Thursday, August 10, 2006

Weird Retarded Old Paintings and What we may learn from them

None of my current drawings or paintings feel quite ready.

So I thought I might post some old weird paintings that I found whilst rooting around, piggy-style.

Even though I went to art school they didn’t teach me anything, so I consider myself pretty much self-taught. There are plusses and minuses to this situation.

Being self-taught has involved rather a lot of trial and error. Which includes quite a lot of error. But I’ve decided not to be ashamed of all this crap, because it’s all helped me to learn. In fact, it may still hold lessons for my present day persona.

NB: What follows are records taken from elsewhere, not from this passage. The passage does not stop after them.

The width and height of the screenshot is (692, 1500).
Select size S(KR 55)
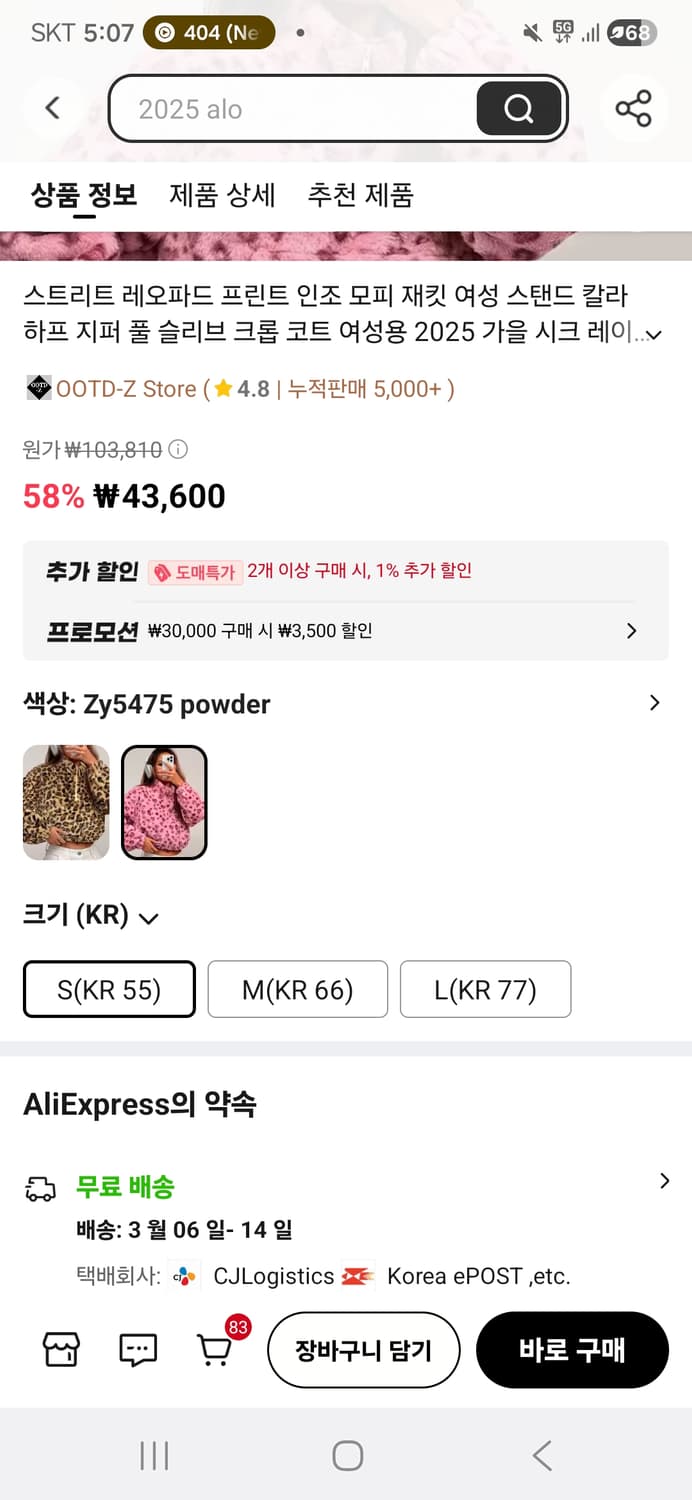coord(108,989)
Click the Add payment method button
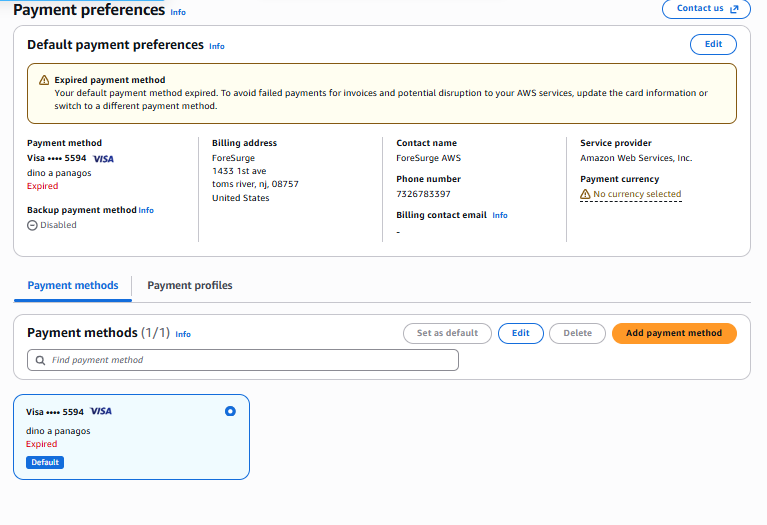The height and width of the screenshot is (525, 767). [x=674, y=333]
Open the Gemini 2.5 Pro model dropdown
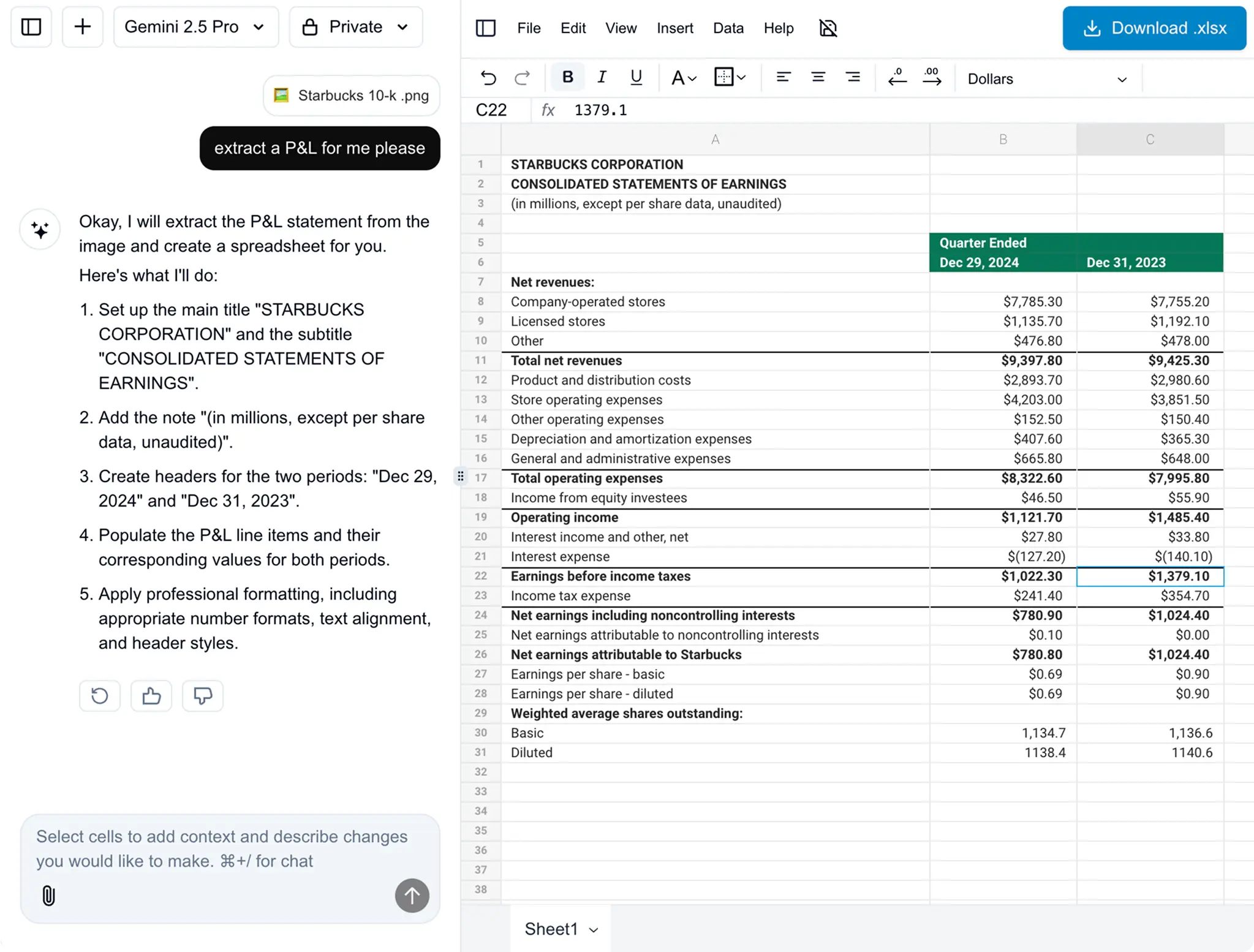 coord(195,26)
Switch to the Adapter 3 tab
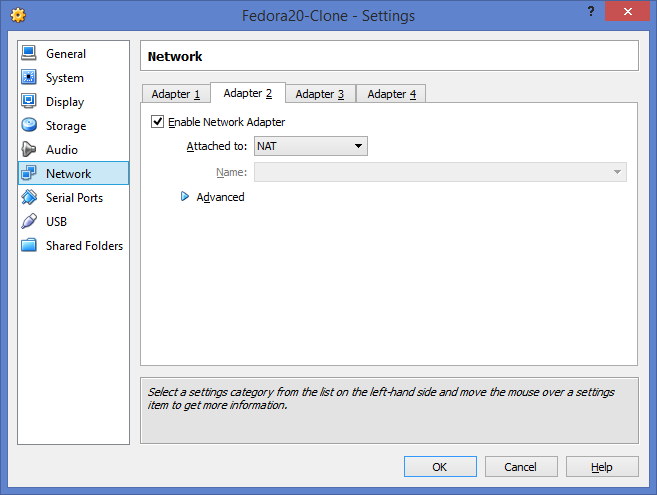Screen dimensions: 657x495 click(x=320, y=94)
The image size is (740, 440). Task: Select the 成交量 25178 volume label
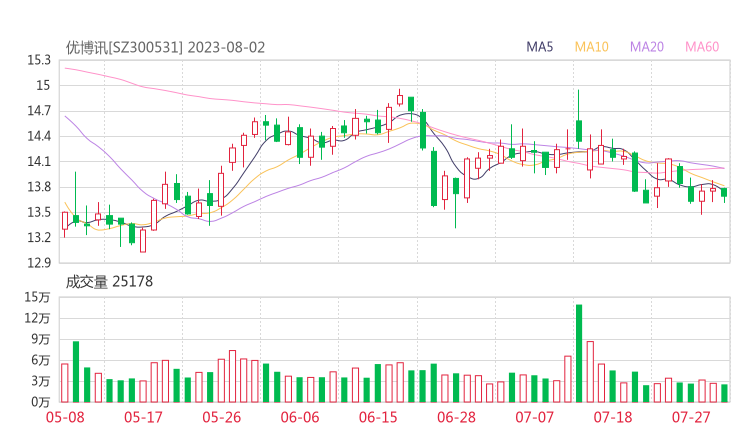(109, 282)
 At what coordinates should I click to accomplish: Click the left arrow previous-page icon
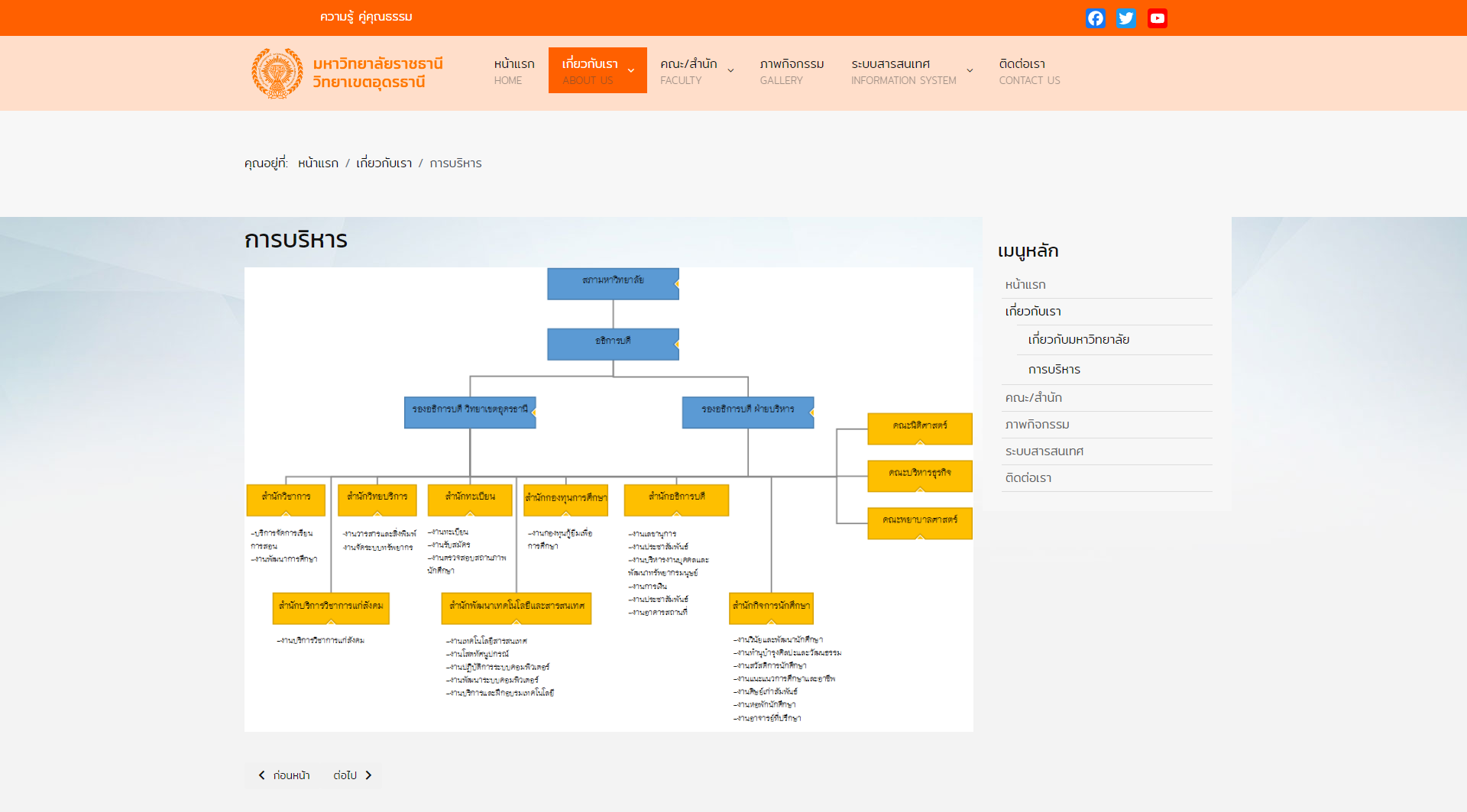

Prepare for a parade of oddities.

I’ll see if I can arrange these in chronological order…

1. Glazey mouse hand





Now, that one was executed when I had just discovered glazing, and liquin. Liquin is a fluid resin medium with a nice smell about it. I was still obsessed with cartoon imagery but not knowing what to do with it. I sort of fetishised the trappings of cartoondom. Everything I did was a like a tiny experiment, because what the ‘finished product’ was meant to consist of was rather unclear. In this one I think the underpainting was in black and white acrylics, and the colour was built up gradually in liquin glazes.

2. Acrylic Melvyn Douglas





This was during a phase when I was obsessed with the idea of ‘iconicness’. And I liked Paul Newman, I think this image of old Melvyn Douglas is from Hud where he played Paul Newman’s father. He’s like a rigid plastic boulder here. But I’m just getting back into acrylics now and I see a lot of potential in their flat opaqueness, even if now I’ll be using it more in conjunction with more sophisticated mixed media techniques to bring things to life.

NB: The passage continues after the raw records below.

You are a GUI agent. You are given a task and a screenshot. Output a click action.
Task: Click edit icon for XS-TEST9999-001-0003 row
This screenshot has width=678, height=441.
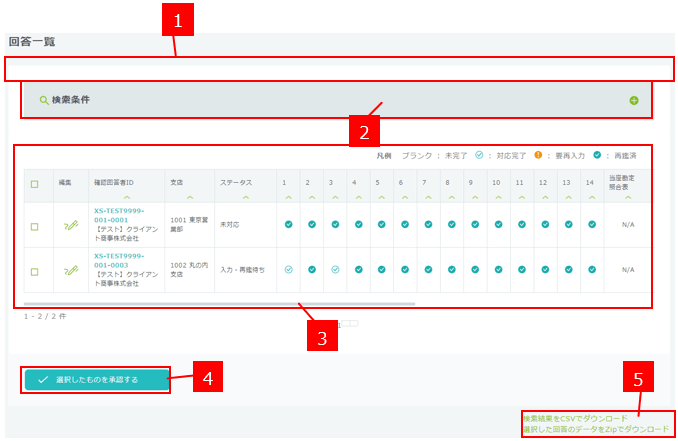pyautogui.click(x=71, y=270)
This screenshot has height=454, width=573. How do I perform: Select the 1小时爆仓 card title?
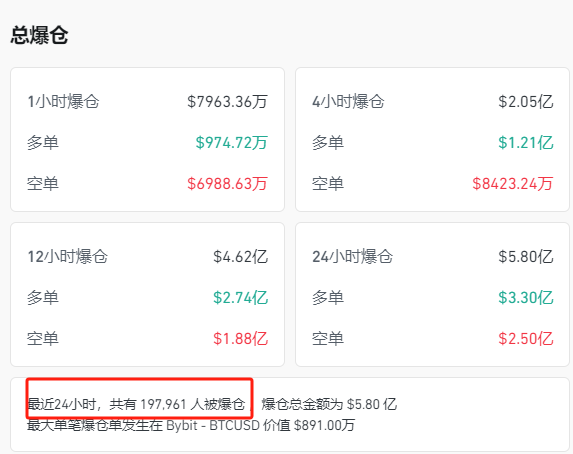coord(63,102)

3. Idiot people in pink car





I think this was executed at around the time I started my degree course in 1999. I had leaving home on my mind. This was like a little private picture that was kept separate from my college nonsense. I don’t think I’d have considered it finished, then again, I wasn’t too certain what finish would entail back then. Some of these pictures are proper naïve, even though I could draw. I had lots of complex ideas about ‘expressiveness’ and how it relates to skill still to work through.

I still wouldn’t entirely ditch the idea that naivety has some virtue. Sometimes decisions about choosing ‘wrong’ lines or proportions are what makes a picture clever in its own particular way…or funny… but they ought to be well informed!

4. Geometrically peculiarly improvised landscape scene with loose limbs





Now this one was from a very strange phase in which I used to divide up the picture plane into elaborate geometrical configurations of triangles, then improvise the picture one triangle at a time. There’s always been part of me that’s drawn to methodical solutions and maths. I think it helped remove the pressure to settle on meaningful subjects.

I used to get so angry when people described my work as ‘illustrational’, usually because they meant in an art-snobby way, not because I don’t like illustration. But I was frustrated because I knew how serious I was about it, and because I knew how good I was potentially. But as long as I was at art school I found it hard to be motivated to complete anything spectacular, I was surrounded by so much irony and apathy.

5. Bimbo Potter and the not really smooth finish





Now the character in this is sort of a straight cross between Bimbo from the Fleischer Betty Boop cartoons, and Harry Potter. I can’t remember why, I was just mucking about. The scene is basically stolen from Bimbo’s Initiation. I guess the irony had got to me and I was experimenting with very flat ways to work with colour, and doing little test card squares was always fun and a little pointless acknowledgement of colour field painting or something.

There was a time when I veered towards a more smooth, shiny and meticulously designed kind of painting, a little bit like what Inka Essenhigh
has done, but then I found the Beach Boys and my soul came back into play.

I never meant the smooth characterless surfaces enough to do them properly.

But now it’s time to mix up soul and meticulousness. None of this is irrelevant, as material to learn from.

I will return with more drawings, new ones. I hope they'll be plenty alive and soulful once they're done.